Here the job is to restate every entry word for word.

INPUT: Begin

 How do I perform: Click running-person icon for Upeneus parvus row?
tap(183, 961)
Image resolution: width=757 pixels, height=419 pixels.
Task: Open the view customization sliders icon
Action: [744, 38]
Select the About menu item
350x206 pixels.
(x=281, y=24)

INPUT: End

_THE COMPLETED TASK_
 How do I perform: Click running-person icon for Upeneus parvus row?
tap(183, 961)
Image resolution: width=757 pixels, height=419 pixels.
Task: Open the view customization sliders icon
Action: [744, 38]
Select the About menu item
350x206 pixels.
(x=281, y=24)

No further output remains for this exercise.